- Short task -
Gather every line in the listing below that contains the word "This". Capitalization must match.

- The input -
======

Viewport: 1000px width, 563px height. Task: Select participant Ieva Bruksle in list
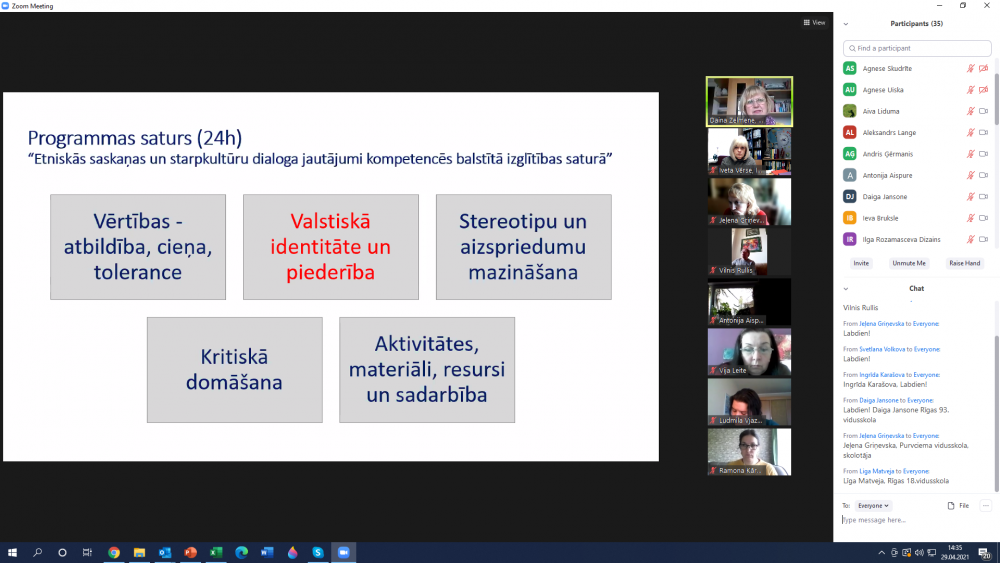(x=882, y=218)
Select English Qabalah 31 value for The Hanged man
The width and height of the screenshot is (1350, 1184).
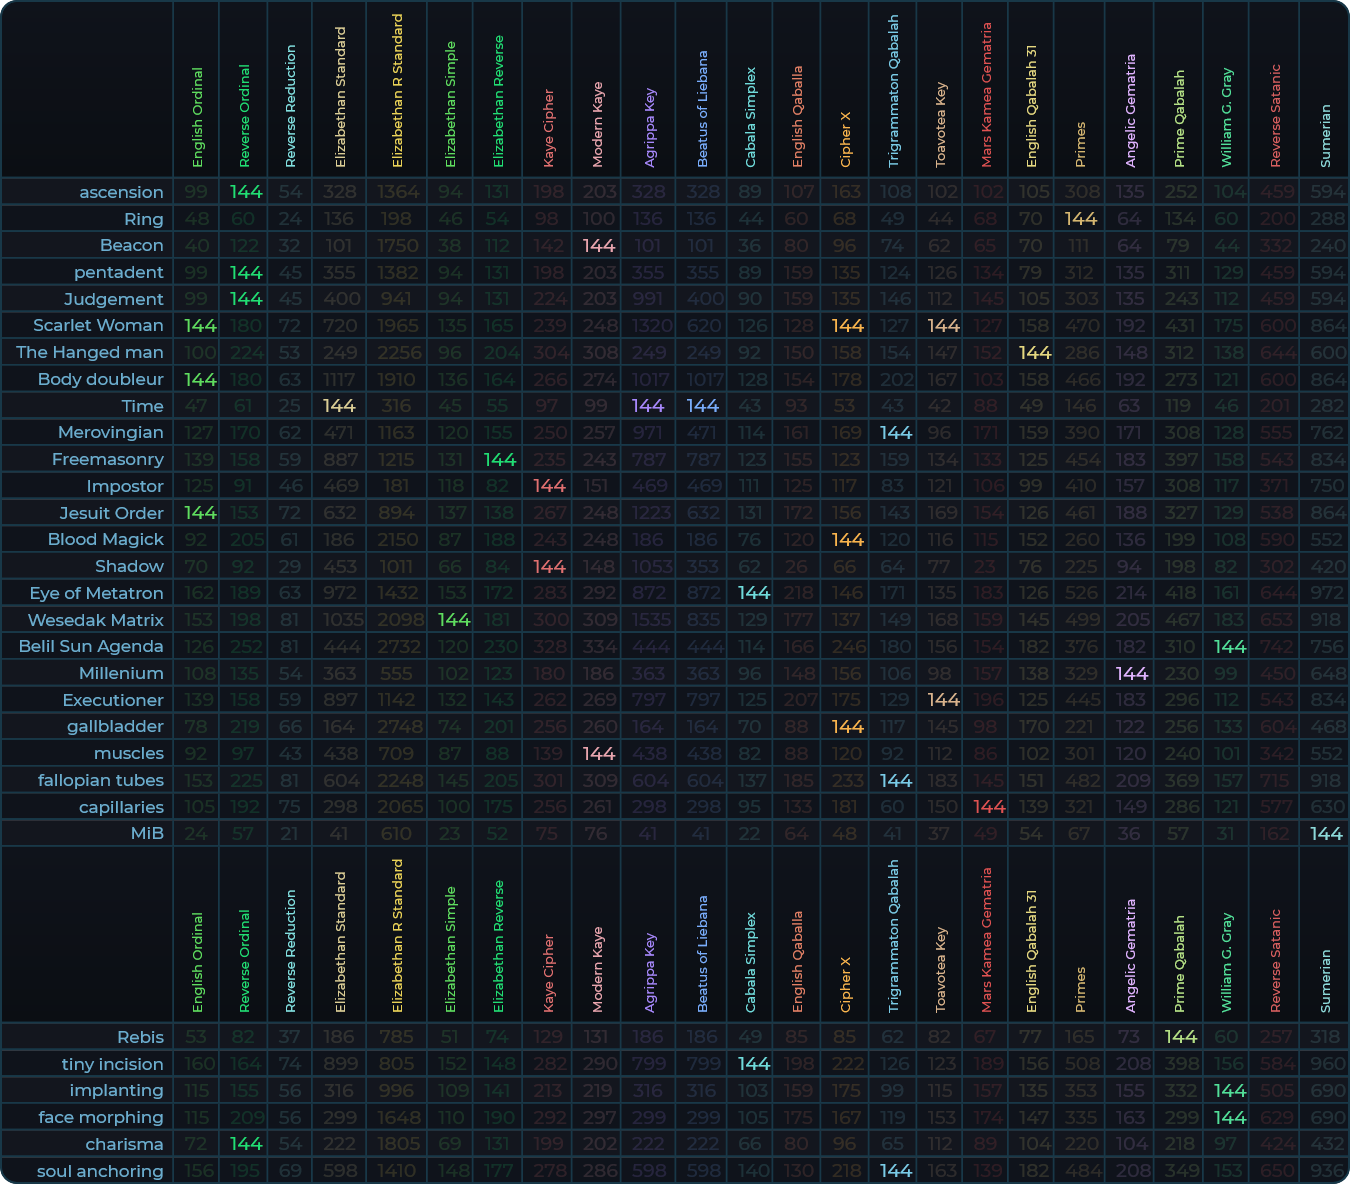pos(1034,352)
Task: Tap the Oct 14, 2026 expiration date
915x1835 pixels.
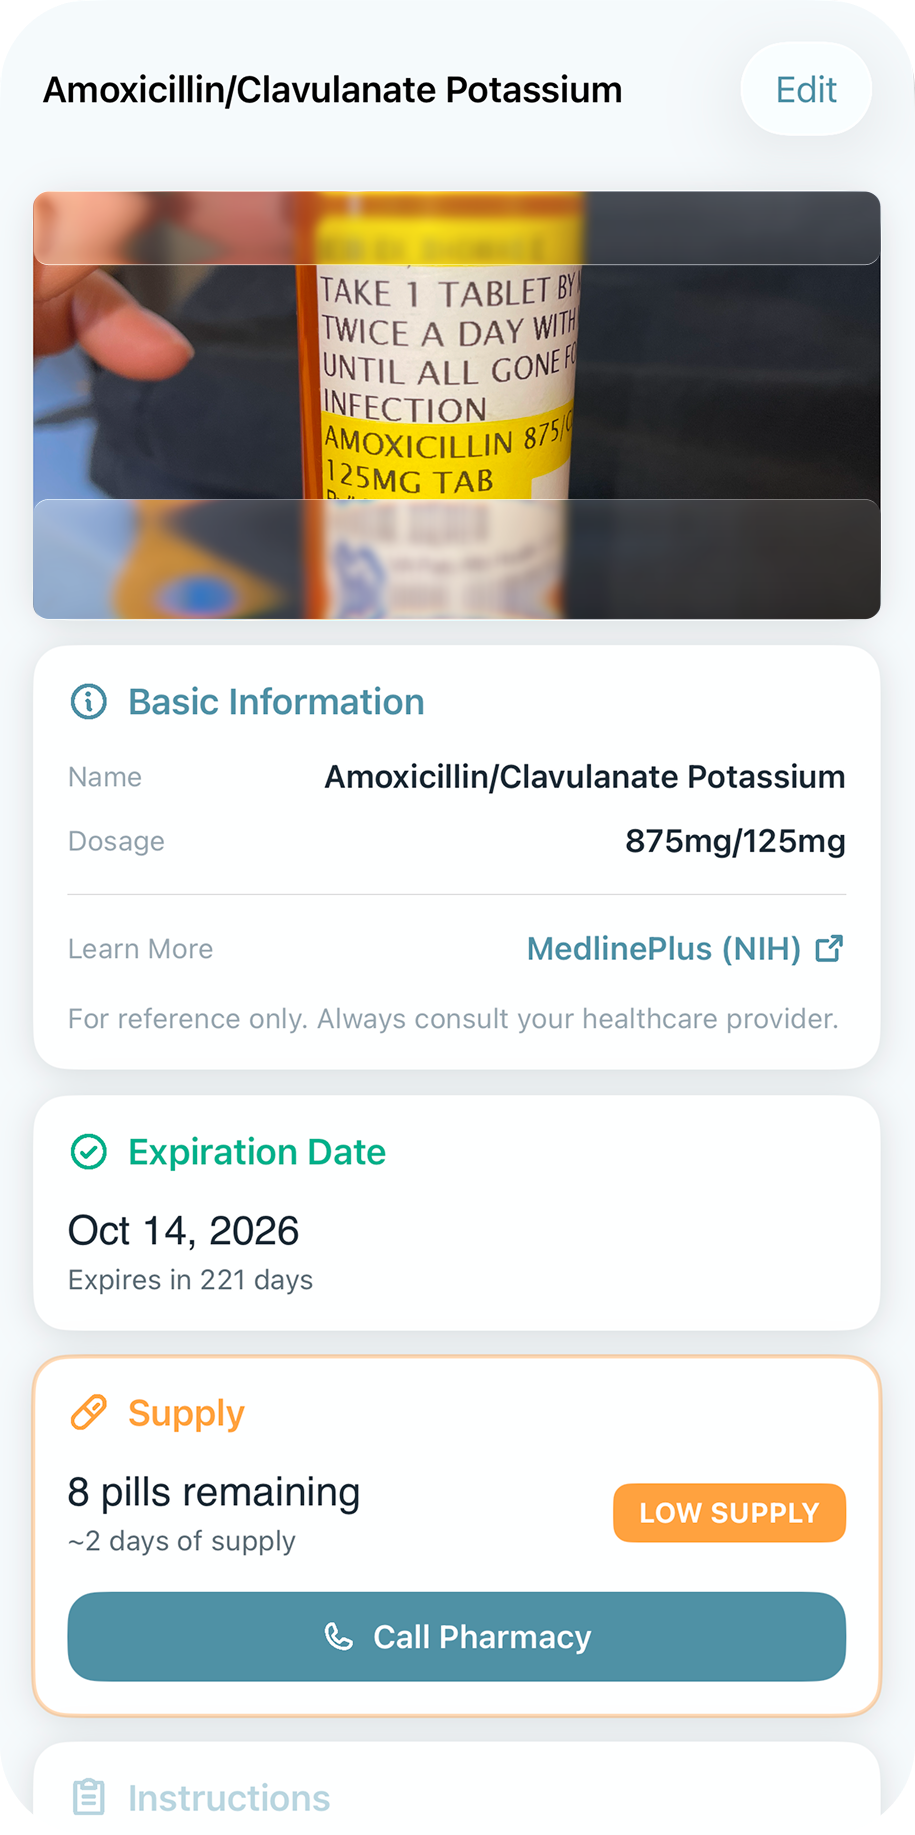Action: pyautogui.click(x=183, y=1230)
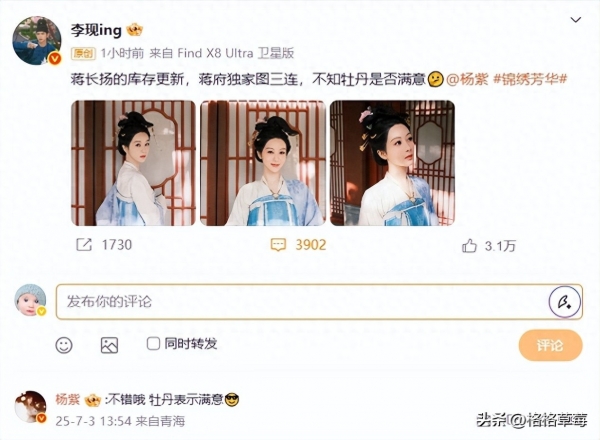Open the middle photo thumbnail
This screenshot has width=600, height=440.
click(263, 163)
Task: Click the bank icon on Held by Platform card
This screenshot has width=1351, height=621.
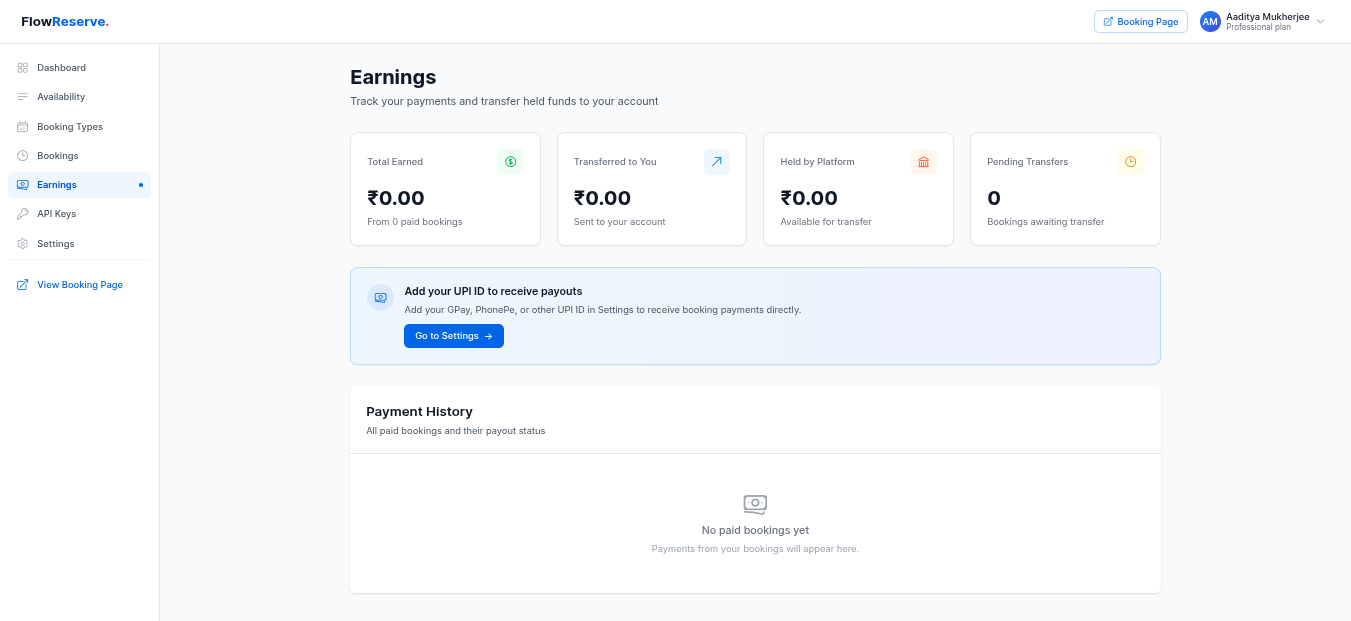Action: (x=924, y=161)
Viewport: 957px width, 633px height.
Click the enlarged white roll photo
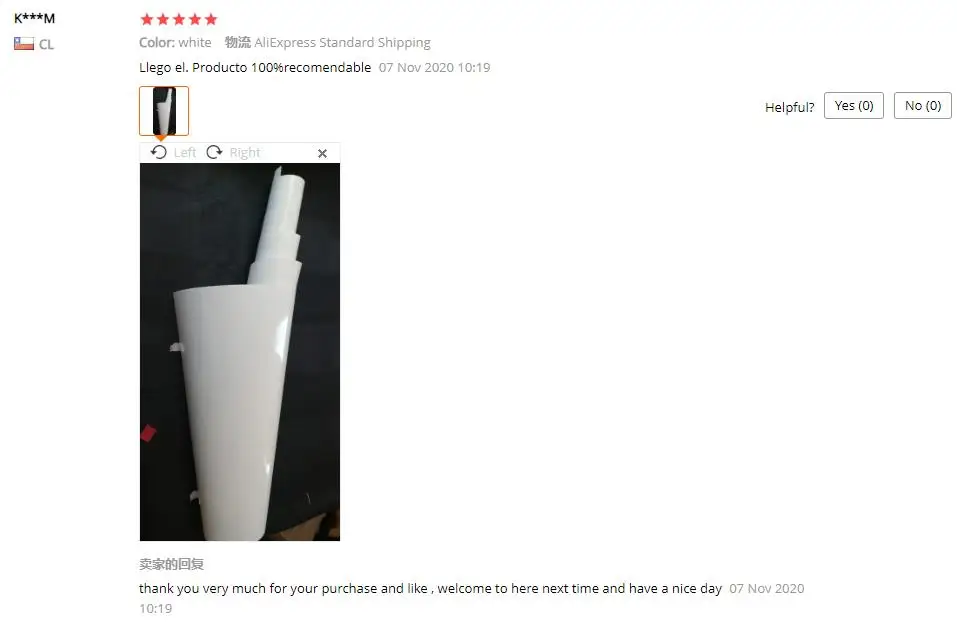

======

- Correct answer -
This screenshot has width=600, height=440.
This screenshot has width=1351, height=621.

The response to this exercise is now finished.